I have a best-friend who also has mental health problems and is really struggling at the moment – to the point where the same Crisis Team have been involved in her care too. Except she says she’s had/having the complete opposite response from them. And whilst I totally recognise that I’m really only hearing her side of things, everything she’s said is exactly how they used to treat me a number of years ago and she’s my best-friend – why would I disbelieve her or question her? I wouldn’t like if she were to do that with me if the situation was reversed.

It's been tricky though… that she’s finding herself so frustrated and feeling alone and failed in every which way possible from the same Team who – I will 100% say – have a saved my life! A few nights ago, this actually came to a head, and I found myself ringing the Police and later, I was crying hysterically at the fact that because services aren’t helpful for absolutely everyone, I almost lost a best-friend. I felt quite furious to be honest, furious and frustrated because a part of me recognises that this is the reality of mental health services; they can’t – and don’t – save every life.

Whilst I wouldn’t want to take anything away from the family of those who they have lost in this way, you actually have no idea how hard it is to be the person finding these services helpful and benefiting from them too! It’s almost very obvious that it will leave you thinking ‘why am I deserving of their help and these others aren’t?’ and ‘how can I take and accept this help and support when I see others being so deprived of it?’

4.     Thank You Gifts (in collaboration with Amazon UK)

I had to see a GP recently and since I’m hardly ever there, I didn’t know the Doctor I was seeing, but she turned out to be amazing; so I took some flowers and a card in for her and since she wasn’t in that day I gave them to the Practice Manager. She told me almost immediately that they very often get complaints and abuse, but very rarely do they receive compliments or thank you’s. I told her the ethos I’ve had for a long time – if you’re readily willing to put in a complaint against a service or professional, why can’t you be equally willing to tell them when they’ve done a good job? And I get that the GP should be nice and helpful and should she be rewarded for acting the way she’s supposed to? The fact of the matter is, not every GP is like her, so yes; she deserved a thank you. And so do the Crisis Team…

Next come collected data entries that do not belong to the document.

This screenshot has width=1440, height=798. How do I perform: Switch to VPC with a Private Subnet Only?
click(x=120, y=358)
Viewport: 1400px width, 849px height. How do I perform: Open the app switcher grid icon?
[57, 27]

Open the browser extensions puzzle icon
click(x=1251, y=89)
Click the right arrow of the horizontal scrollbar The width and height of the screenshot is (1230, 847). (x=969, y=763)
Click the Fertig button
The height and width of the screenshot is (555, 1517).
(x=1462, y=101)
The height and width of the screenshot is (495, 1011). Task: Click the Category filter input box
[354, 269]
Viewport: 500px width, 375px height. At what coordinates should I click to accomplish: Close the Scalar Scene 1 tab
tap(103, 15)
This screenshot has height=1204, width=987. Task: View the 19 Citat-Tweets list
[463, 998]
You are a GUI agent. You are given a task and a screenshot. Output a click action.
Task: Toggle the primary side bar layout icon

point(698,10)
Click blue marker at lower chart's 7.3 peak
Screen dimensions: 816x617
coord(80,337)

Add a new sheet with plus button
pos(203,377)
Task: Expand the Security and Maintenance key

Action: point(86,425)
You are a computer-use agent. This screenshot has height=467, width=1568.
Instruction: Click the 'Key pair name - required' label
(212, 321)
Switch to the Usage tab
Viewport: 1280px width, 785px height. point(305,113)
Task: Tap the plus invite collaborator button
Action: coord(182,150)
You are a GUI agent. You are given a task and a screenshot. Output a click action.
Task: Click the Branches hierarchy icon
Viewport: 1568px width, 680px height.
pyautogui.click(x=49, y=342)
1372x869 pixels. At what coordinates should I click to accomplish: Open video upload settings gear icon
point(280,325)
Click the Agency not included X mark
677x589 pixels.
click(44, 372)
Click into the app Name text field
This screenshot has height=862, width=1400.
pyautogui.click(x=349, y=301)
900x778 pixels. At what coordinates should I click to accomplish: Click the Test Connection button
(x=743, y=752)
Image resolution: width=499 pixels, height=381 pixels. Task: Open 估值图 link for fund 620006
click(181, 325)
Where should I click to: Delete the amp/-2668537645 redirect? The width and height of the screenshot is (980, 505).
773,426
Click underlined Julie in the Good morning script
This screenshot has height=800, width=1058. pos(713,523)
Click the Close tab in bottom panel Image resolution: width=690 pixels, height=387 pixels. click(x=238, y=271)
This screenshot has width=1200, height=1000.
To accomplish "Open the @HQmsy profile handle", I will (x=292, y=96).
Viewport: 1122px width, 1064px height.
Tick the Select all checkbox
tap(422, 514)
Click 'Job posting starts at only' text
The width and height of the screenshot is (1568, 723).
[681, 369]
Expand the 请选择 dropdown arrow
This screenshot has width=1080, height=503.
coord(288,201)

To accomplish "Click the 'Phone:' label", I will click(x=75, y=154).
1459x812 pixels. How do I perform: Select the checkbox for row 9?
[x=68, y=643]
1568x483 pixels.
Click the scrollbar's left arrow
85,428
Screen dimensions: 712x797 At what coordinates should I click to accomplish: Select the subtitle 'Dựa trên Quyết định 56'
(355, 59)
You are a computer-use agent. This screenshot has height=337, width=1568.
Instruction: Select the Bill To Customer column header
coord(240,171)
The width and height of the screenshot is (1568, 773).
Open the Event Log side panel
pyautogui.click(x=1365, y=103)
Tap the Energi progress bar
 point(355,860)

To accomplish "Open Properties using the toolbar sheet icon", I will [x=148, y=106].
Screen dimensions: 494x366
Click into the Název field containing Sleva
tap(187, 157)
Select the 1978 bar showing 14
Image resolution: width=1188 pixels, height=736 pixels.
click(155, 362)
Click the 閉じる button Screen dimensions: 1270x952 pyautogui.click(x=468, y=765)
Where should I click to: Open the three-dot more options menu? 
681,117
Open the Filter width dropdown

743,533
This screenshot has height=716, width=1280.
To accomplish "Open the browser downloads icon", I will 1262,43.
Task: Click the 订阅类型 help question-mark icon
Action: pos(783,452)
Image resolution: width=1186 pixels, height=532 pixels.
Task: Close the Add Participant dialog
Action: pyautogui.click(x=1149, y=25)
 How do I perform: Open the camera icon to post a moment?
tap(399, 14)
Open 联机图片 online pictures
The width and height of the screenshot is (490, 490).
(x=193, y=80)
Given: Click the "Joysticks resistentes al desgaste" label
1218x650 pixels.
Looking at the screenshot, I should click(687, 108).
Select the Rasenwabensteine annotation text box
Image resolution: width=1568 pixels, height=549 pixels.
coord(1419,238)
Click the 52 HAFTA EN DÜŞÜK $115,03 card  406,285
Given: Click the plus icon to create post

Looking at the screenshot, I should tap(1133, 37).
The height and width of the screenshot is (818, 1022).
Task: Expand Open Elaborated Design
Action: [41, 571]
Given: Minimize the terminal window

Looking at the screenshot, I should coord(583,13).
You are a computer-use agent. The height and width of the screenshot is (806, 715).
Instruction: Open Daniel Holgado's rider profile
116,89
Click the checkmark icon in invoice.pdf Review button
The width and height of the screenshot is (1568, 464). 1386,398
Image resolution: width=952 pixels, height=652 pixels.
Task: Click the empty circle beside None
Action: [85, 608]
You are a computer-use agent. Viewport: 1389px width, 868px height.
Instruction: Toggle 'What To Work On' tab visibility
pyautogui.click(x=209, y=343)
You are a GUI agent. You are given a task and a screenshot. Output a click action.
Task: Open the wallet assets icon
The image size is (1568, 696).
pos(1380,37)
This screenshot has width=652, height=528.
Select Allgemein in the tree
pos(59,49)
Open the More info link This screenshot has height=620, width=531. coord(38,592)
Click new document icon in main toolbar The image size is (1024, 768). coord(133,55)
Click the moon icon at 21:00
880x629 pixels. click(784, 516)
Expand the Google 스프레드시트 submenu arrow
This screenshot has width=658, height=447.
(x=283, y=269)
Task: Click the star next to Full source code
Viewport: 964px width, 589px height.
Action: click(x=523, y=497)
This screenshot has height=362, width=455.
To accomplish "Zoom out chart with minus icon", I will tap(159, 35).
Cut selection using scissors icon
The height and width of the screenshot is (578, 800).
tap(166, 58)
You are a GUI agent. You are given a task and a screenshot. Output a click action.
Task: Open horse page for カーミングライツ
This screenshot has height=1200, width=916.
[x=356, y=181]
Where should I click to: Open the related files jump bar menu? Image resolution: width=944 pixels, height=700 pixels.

Sentimental Keepsake: £7.99

Seed Bomb Card: £5.99

Ceramic Keepsake: £7.99

Motivational Cup: £9.95

String Bracelet: £3.50

Thank You Keyring: £6.99

40 Pack of Thank You Cards: £7.69

Costa Coffee Thank You Gift Card: price of your choosing

Thank You Plaque with Wooden Stand: £9.99

Thank You Candle: £16.99

Stemless Wine Glass: £11.99

Thank You Chocolate Hamper: £9.99

Motivational Thank You Pens: £12.59

Decorative Hanging Puzzle Piece: £5.99

Here’s two photos of the card I got and wrote out for the Crisis Team: 


 

5.     Thinking about the future & the new CPN

So, tomorrow (September 29th) I have my transfer of care meeting with a member of the Crisis Team and my new Community Psychiatric Nurse (CPN) who are going to come out and talk about everything that’s gone on. I was offered that this happen and that I be there for it and decided ‘yes’ because I recognise how important it is to ensure everyone is on the same page – especially in care around mental health. I realise that there’ll obviously be some discussion between themselves that I won’t be around for, but at least if I can hear the bulk of the handover and add in my two cents if I feel something is wrong, misunderstood, forgotten about, or unclear(!) then, that way, I can feel somewhat confident and reassured that the new CPN has a good understanding and appreciation of how hard things have been and all that I have gone through and experienced these past 35 days!

The Crisis Team have said that they believe the new CPN and I will get on really well and that she has a lot of experience in working with people who have psychosis so the notion that she knows what she’s doing, I think, will be really helpful as I try to navigate my way around it too.